It’s the End of School Year. You’re Tired. What’s a Teacher to Do?
Jenny Grant Rankin most recently taught at Columbia University and
has lectured at institutions like the University of Cambridge and University
of Oxford. She has a Ph.D. in education and writes books for educators like
First Aid for Teacher Burnout: How You Can Find Peace and Success 2nd Edition
and Sharing Your Education Expertise with the World:
I recently researched what “post-pandemic” teachers have found to
successfully fend off burnout, and those who proactively reduced sources of
stress within their control (instead of only practicing coping strategies for
the stress) experienced greater enjoyment and sustainability in the
profession. The biggest-bang-for-teacher efforts in this area involved
reducing grading time in favor of planning highly engaging lessons (which
meant fewer behavior problems, less academic intervention, etc.) and in favor
of getting the personal time teachers consistently sacrifice.
Multiple
sources revealed that even amid a total overhaul in how teachers delivered
instruction throughout the pandemic, allocation of teacher time to grading
remained relatively unchanged throughout COVID’s course and is reported to
take up 20 percent to 50 percent of teachers’ time, leaving them overworked
and more likely to burn out. This is largely because few teachers enjoy
grading. An international study uncovered “too much grading” as one of
teachers’ three biggest sources of stress, and multiple studies revealed
teachers hate grading. Yet 92 percent of teachers agree or strongly agree that
they have control over determining how much homework they assign, so this is
something teachers have the power to change.
Some of the many
reasons to reduce grade-requiring assignments include:
- Assignment
grades tend to be less beneficial to students than a teacher who is refreshed,
energized, and able to deliver a life-changing lesson that engages all
students.
- Experts like Joe Feldman and Doug Reeves recommend
focusing only on most recent work instead of grading everything and averaging
the scores over time.
When feedback is a day or more old, as is the
case with most grading, that feedback is more like performing an autopsy on a
student’s learning instead of an impactful operation.
- As experts
like Denise Pope of the Stanford Graduate School of Education have cautioned,
there is limited correlation between homework and student achievement (though
reading a book of choice at home is beneficial). In fact, students overloaded
with homework experience exhaustion, sleep deprivation, stress, and loss of
time for family and enriching activities.
- Experts like Feldman
and Reeves also make the case for eliminating homework in the name of equity,
since students have drastically different home environments in terms of
technology, adults’ presence or ability to help, time away from
family-supporting jobs (e.g., some students are entirely responsible for their
younger siblings when at home), ability to afford tutors, supplies, and
environment conducive to concentration. Consider that:
Even in May
of 2020, when many parents were working alongside students from home, only 6
percent of teachers reported all (and only 23 percent most) of their students
had adults who could help them with schoolwork.

INFORMATION GIVEN >>
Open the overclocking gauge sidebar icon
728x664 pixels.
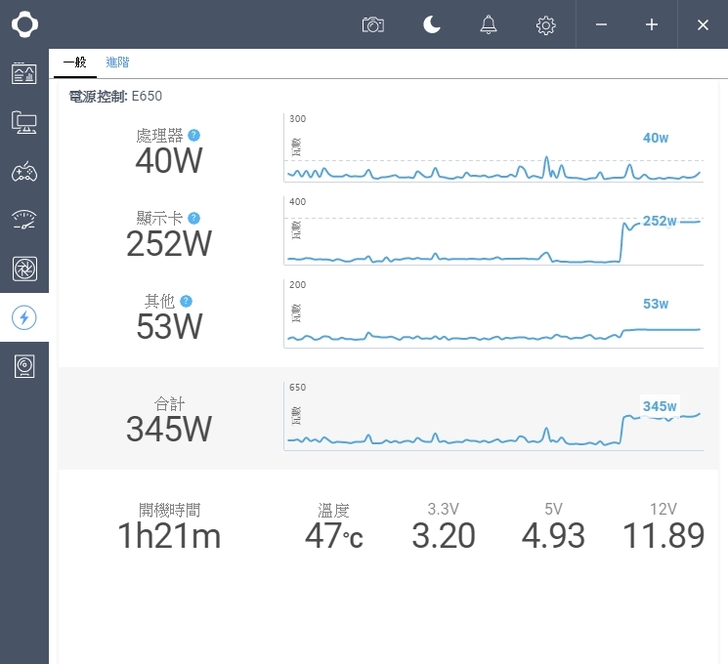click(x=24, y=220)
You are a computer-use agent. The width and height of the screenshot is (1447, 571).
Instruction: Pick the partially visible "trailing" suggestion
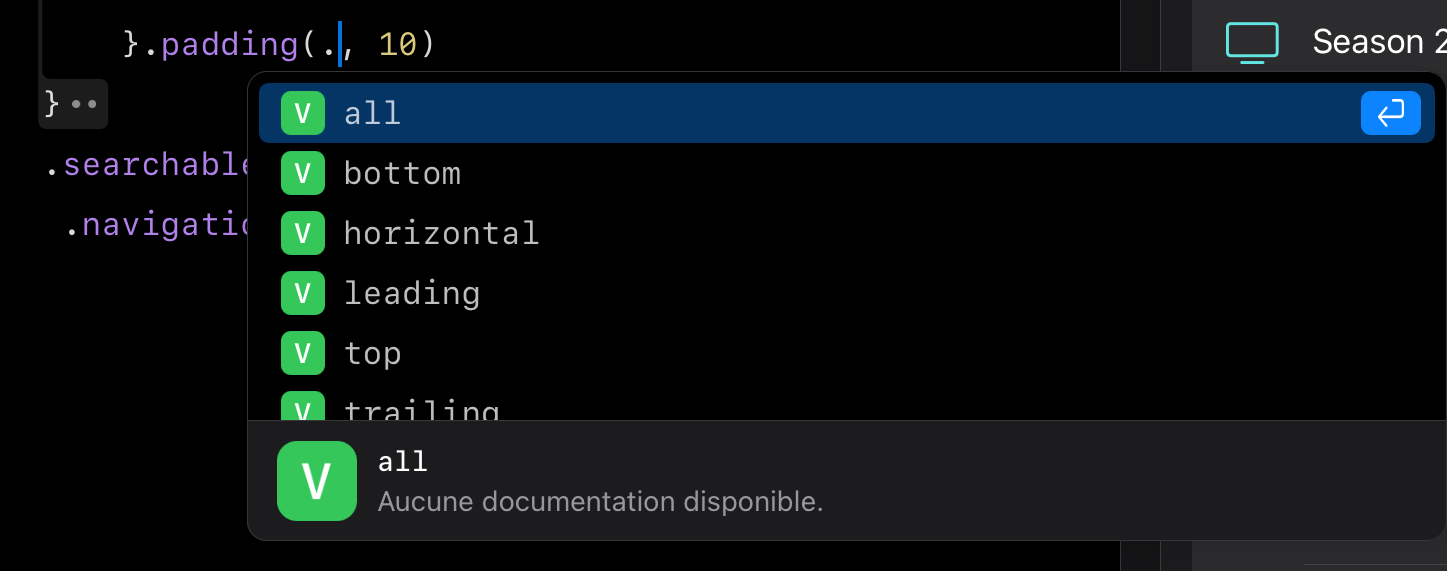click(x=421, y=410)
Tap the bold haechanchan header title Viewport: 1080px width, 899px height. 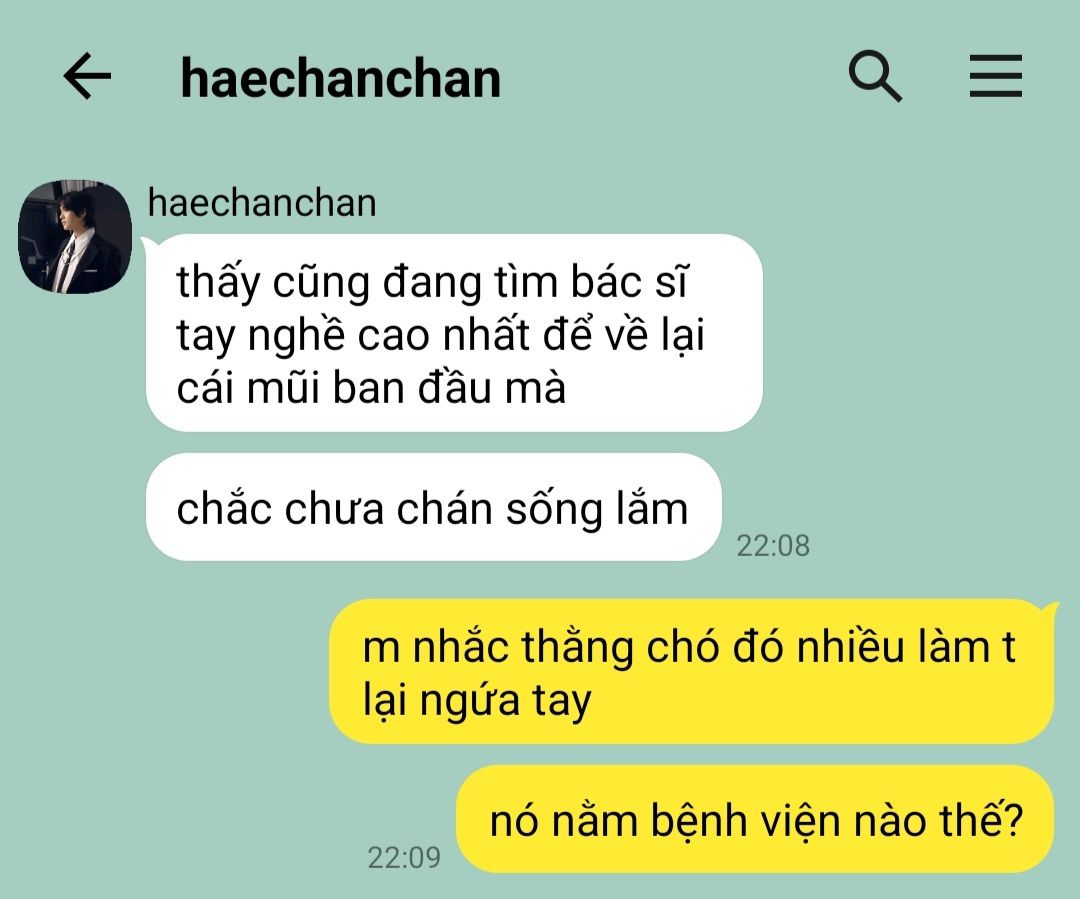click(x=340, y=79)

DIRECTIONS >> Copy the passage of the teacher burnout article between "When feedback is" and "an impactful operation.", inclusive.

EXERCISE RESPONSE >>
When feedback is a day or more old, as is the
case with most grading, that feedback is more like performing an autopsy on a
student’s learning instead of an impactful operation.